DATA SHOWN Start Marker

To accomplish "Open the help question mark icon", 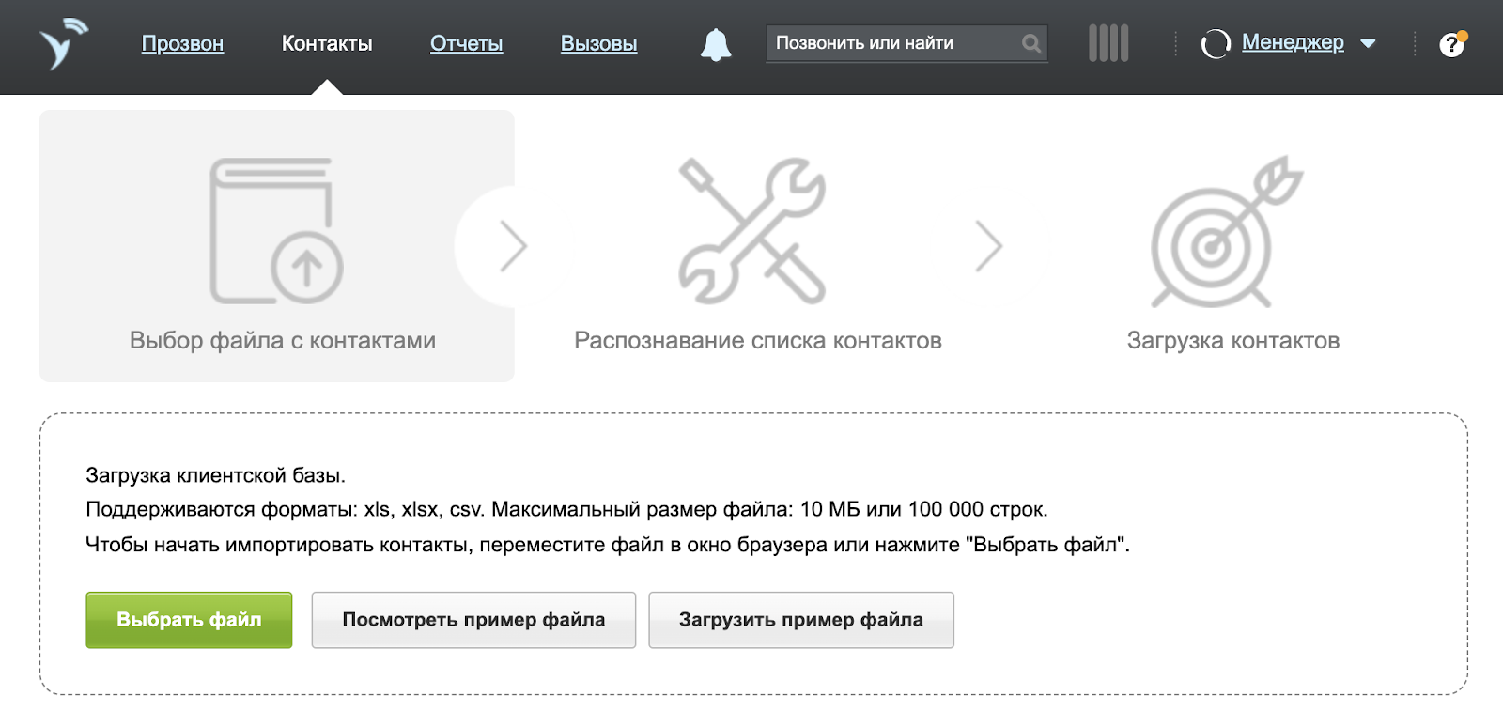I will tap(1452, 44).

DATA SHOWN End Marker
DATA SHOWN Start Marker

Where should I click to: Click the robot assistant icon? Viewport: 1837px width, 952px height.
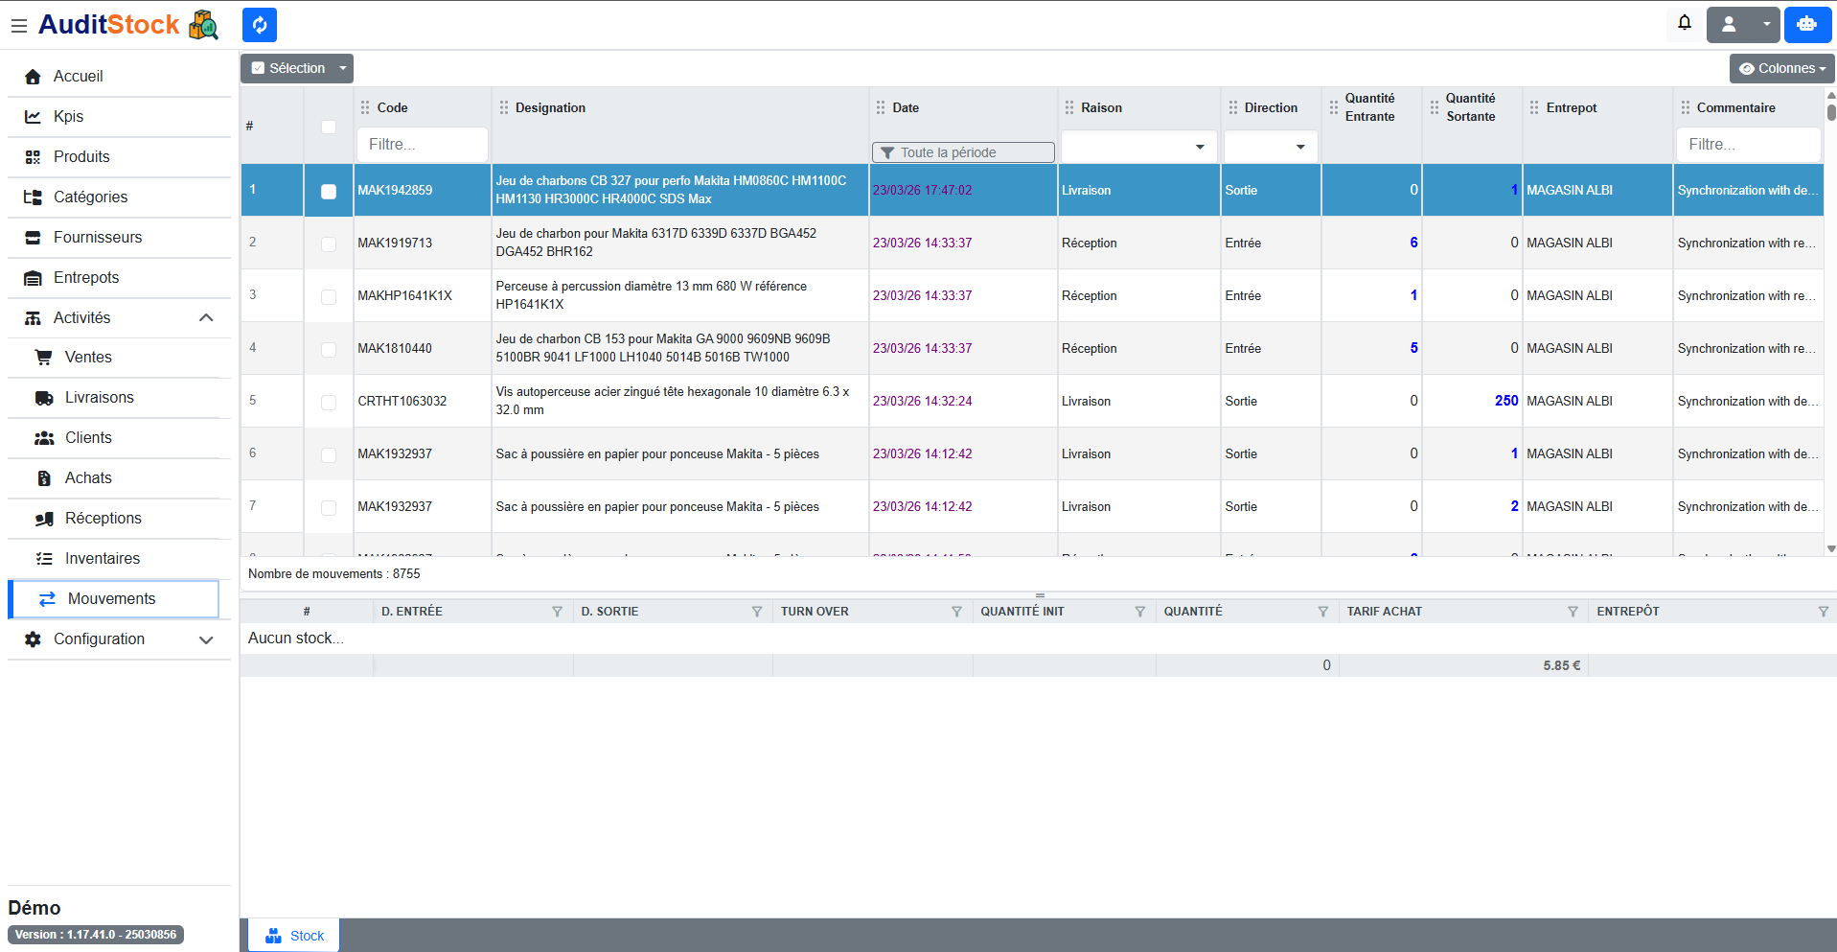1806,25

DATA SHOWN End Marker
DATA SHOWN Start Marker

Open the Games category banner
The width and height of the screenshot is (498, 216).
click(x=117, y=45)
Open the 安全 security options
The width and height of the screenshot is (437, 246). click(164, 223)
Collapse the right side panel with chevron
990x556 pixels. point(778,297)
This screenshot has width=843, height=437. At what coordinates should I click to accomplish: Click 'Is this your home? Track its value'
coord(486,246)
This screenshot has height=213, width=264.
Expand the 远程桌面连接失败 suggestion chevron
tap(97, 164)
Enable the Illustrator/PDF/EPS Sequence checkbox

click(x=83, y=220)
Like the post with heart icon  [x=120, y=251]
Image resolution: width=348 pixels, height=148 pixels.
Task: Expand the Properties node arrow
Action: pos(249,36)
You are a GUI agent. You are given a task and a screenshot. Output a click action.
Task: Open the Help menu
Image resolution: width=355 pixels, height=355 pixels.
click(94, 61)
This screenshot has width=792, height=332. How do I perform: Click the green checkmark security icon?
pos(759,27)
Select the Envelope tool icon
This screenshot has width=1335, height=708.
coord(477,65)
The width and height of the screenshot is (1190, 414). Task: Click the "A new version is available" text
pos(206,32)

DATA SHOWN End Marker

*TASK INSTRUCTIONS*. Reproduce word for word the material above, beginning with the line that contains "Collapse the right side panel with chevron" and ending with the line that contains "Task: Open the Help menu".

*RESULT OF THIS TASK*.
Collapse the right side panel with chevron
990x556 pixels. point(778,297)
This screenshot has width=843, height=437. At what coordinates should I click to accomplish: Click 'Is this your home? Track its value'
coord(486,246)
This screenshot has height=213, width=264.
Expand the 远程桌面连接失败 suggestion chevron
tap(97, 164)
Enable the Illustrator/PDF/EPS Sequence checkbox

click(x=83, y=220)
Like the post with heart icon  [x=120, y=251]
Image resolution: width=348 pixels, height=148 pixels.
Task: Expand the Properties node arrow
Action: pos(249,36)
You are a GUI agent. You are given a task and a screenshot. Output a click action.
Task: Open the Help menu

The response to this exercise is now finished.